### TEXT BLOCK:
* START *
Finally! Thank you Bartley, thank you
With Friends like these, does Upper Fort Garry need enemies?
Campaign no gain
By: Bartley Kives
Updated: March 15, 2008 at 06:35 AM CDT
Whenever somebody issues an urgent plea to "save" some sort of precious thing, you had better think twice about that special something in question.
All around the globe, kind-hearted, caring people are being wooed by earnest websites to do everything from "save the children" to "save the rainforest" to "save the black-tailed prairie dog" -- all noble and worthy causes -- as well as join rather more dubious campaigns, which include the quirky, the sarcastic and even the outright ridiculous.
At savethedeli.com, you can help preserve "the cultural heritage and taste of Deli throughout the world, for future generations to enjoy and savour." True enough, a world without chopped liver or pickled herring is a world no child should ever experience.
Meanwhile, savethehumans.com advocates the precise opposite of its name. And at zapatopi.net, dim-witted conservationists are encouraged to "save the Pacific Northwest tree octopus," which of course does not exist.
Here in Winnipeg, nobody is urging you or anyone else to save a nonexistent species of arboreal mollusc, kill off the human race or preserve endangered delicatessens.
But you are being exhorted to "save Upper Fort Garry," an 19th-century trading post that was dismantled in stages in the 1880s. And this campaign is not a hoax, despite the fact the ability to travel back in time is currently beyond the technological means of anyone in this city -- including well-meaning fundraisers and wealthy philanthropists.
Make no mistake, what used to be Upper Fort Garry -- land currently sitting below a surplus city building at 100 Main St., the Grain Exchange Curling Club on Fort Street and a patch of asphalt on Main Street itself -- is arguably Winnipeg's most important historic site. The former fort is both the birthplace of this city and this province as a whole, given its role in the Red River Resistance led by Louis Riel.
But the fort itself can not be "saved" any more than Riel himself can be saved, seeing as the man swung from the gallows near Regina in 1885.
And I say this not because I have any problem with efforts to build a heritage park at 100 Main St. and connect the historic site to The Forks.
In fact, I wholeheartedly support this effort -- just not the ridiculous rhetoric that's enveloped the debate, thanks to an effective but disingenuous public-relations campaign waged by some of the park's supporters.
* END *
### ACTIONS TO TAKE:
a - Using the Upper Fort Garry column, decide whether each statement agrees with it. Answer yes or no for each, and quote the deciding words. (i) Upper Fort Garry was dismantled in stages in the 1880s. (ii) The writer opposes building a heritage park at 100 Main St. (iii) Louis Riel was hanged near Regina in 1885.
b - Put the lines of the records into a numbered list, leaving out blank lines. Begin at the line that has "Screenshot is 1501x2347." and stop after the line that has "News (519, 2121)".
The records have no connection to the Upper Fort Garry column.

### PROVIDED ENTRIES:
* START *
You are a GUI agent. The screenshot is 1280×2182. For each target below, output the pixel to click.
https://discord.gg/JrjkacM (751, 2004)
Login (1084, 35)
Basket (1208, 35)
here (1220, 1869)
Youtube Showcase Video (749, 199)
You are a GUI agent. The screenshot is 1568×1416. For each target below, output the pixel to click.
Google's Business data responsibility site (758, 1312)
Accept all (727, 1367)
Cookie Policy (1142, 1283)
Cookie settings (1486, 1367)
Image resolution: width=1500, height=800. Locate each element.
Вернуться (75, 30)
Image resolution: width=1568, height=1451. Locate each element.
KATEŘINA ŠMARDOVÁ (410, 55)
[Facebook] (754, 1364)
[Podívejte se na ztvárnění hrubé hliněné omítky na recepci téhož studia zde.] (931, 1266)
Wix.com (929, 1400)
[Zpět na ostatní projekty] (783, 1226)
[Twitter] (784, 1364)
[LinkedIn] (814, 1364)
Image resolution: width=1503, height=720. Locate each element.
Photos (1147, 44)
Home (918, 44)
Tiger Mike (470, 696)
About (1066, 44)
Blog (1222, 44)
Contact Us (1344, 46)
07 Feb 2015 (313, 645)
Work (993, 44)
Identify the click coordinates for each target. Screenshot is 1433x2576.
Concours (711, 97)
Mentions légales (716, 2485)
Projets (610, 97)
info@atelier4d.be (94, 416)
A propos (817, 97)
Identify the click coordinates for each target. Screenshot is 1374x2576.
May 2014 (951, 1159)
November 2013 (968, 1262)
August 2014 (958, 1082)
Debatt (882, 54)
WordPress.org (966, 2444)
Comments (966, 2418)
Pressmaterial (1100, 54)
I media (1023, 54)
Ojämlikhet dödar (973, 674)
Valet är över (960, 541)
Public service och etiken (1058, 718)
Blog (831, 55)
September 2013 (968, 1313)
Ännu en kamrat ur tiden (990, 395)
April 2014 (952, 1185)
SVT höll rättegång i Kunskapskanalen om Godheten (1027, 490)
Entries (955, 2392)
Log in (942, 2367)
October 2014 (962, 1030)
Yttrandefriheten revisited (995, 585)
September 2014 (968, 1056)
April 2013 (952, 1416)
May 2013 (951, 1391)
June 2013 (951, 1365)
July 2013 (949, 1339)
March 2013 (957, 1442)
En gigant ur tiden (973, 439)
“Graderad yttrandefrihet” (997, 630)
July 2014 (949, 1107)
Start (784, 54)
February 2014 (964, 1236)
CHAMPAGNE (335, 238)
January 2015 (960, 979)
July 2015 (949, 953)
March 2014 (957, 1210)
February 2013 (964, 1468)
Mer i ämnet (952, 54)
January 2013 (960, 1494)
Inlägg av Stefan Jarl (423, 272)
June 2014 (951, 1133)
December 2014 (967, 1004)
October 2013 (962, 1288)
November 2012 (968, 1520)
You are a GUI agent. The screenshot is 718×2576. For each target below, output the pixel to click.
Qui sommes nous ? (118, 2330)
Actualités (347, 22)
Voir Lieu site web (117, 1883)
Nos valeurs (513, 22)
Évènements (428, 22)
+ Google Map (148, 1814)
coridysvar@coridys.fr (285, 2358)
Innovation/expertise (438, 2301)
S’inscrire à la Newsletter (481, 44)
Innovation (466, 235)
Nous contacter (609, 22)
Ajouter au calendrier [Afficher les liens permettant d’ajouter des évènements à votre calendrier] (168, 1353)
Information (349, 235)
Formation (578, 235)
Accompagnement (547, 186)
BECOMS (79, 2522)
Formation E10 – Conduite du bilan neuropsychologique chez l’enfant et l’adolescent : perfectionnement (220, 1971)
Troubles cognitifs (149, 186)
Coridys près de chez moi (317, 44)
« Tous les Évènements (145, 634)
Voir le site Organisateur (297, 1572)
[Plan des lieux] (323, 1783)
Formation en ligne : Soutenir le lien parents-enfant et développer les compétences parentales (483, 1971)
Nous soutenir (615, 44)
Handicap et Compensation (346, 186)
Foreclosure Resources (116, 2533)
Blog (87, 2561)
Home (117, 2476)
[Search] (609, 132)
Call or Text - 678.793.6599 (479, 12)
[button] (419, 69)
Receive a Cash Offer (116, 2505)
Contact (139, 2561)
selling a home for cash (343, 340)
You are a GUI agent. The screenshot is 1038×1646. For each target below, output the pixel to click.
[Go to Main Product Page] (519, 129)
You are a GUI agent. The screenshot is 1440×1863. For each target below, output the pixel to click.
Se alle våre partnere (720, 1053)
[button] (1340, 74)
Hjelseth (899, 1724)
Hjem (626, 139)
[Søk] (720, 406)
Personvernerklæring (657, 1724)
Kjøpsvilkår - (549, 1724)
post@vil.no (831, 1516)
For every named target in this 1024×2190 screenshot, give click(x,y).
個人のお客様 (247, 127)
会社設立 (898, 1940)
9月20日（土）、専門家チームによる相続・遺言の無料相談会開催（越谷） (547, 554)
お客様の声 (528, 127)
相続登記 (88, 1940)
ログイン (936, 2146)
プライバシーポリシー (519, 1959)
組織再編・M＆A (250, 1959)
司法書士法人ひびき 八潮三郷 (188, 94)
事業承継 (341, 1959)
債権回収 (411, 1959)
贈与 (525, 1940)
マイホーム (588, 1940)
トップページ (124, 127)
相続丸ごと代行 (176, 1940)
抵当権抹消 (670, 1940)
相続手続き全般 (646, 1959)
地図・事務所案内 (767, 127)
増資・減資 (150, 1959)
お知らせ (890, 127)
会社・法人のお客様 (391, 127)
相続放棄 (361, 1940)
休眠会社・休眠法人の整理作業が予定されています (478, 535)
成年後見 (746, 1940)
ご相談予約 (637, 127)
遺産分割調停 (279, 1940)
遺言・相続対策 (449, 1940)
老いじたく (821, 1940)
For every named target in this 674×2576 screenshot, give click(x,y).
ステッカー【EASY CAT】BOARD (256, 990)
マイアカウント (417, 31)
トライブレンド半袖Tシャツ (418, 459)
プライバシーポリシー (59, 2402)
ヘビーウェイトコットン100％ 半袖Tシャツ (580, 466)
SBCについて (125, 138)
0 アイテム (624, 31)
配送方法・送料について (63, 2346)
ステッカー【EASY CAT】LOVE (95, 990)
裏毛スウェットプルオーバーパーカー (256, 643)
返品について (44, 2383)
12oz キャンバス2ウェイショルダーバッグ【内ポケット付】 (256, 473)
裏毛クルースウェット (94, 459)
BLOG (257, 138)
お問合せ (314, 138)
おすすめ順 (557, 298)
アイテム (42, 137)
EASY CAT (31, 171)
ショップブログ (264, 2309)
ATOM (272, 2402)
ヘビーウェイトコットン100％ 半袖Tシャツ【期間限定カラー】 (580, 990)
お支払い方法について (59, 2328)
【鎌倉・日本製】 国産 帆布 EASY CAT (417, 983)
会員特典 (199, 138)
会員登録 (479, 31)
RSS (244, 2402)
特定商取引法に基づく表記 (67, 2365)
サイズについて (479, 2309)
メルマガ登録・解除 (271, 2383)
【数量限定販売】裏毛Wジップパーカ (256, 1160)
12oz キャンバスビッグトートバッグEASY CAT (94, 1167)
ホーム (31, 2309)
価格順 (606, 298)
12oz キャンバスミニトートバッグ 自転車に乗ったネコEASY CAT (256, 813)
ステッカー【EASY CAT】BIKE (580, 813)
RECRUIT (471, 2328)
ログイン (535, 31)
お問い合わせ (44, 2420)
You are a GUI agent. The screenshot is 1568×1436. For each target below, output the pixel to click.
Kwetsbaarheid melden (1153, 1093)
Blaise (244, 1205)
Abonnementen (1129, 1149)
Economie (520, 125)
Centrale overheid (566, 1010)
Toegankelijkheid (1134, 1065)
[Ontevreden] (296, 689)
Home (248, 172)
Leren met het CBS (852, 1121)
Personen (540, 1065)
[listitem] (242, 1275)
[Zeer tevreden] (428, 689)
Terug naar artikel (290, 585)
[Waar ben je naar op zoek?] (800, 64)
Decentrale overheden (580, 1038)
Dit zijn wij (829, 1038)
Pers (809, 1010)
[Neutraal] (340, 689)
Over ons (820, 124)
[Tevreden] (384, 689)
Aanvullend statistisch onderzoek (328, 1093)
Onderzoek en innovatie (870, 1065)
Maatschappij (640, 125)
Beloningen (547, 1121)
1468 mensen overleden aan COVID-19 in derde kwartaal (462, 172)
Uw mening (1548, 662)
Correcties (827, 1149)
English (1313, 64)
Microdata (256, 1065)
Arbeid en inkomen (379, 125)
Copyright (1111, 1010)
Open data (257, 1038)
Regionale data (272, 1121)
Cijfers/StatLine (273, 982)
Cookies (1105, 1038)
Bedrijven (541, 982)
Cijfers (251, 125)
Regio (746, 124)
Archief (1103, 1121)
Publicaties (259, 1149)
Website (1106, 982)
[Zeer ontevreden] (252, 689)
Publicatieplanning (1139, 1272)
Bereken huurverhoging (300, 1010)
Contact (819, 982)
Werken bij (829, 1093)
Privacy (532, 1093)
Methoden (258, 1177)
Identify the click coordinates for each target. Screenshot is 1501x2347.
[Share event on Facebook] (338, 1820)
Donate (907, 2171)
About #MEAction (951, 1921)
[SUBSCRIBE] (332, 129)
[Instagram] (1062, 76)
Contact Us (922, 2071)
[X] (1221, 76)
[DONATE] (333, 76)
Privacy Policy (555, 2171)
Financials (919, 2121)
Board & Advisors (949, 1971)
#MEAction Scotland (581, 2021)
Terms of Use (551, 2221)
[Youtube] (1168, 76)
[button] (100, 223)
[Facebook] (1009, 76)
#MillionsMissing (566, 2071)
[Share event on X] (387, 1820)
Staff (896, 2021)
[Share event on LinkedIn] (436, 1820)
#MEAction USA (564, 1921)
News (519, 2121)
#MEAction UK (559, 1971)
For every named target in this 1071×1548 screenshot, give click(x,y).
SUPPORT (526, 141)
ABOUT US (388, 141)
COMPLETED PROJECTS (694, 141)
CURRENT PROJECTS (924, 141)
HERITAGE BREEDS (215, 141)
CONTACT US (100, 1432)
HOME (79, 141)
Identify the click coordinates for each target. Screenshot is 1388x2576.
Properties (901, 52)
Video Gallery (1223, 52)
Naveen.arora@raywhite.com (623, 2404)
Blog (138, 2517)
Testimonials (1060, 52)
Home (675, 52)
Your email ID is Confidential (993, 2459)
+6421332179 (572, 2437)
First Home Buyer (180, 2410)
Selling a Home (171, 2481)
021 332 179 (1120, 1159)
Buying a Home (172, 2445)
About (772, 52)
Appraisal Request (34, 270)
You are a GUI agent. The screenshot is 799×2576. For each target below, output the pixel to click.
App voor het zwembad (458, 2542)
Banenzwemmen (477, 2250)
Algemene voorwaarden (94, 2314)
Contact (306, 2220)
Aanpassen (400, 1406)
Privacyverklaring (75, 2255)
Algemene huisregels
* END *
### THE SOLUTIONS:
a -
(i) Yes: "dismantled in stages in the 1880s"
(ii) No: "In fact, I wholeheartedly support this effort"
(iii) Yes: "the man swung from the gallows near Regina in 1885"

b -
1. Identify the click coordinates for each target. Screenshot is 1501x2347.
2. [Share event on Facebook] (338, 1820)
3. Donate (907, 2171)
4. About #MEAction (951, 1921)
5. [SUBSCRIBE] (332, 129)
6. [Instagram] (1062, 76)
7. Contact Us (922, 2071)
8. [X] (1221, 76)
9. [DONATE] (333, 76)
10. Privacy Policy (555, 2171)
11. Financials (919, 2121)
12. Board & Advisors (949, 1971)
13. #MEAction Scotland (581, 2021)
14. Terms of Use (551, 2221)
15. [Youtube] (1168, 76)
16. [button] (100, 223)
17. [Facebook] (1009, 76)
18. #MillionsMissing (566, 2071)
19. [Share event on X] (387, 1820)
20. Staff (896, 2021)
21. [Share event on LinkedIn] (436, 1820)
22. #MEAction USA (564, 1921)
23. News (519, 2121)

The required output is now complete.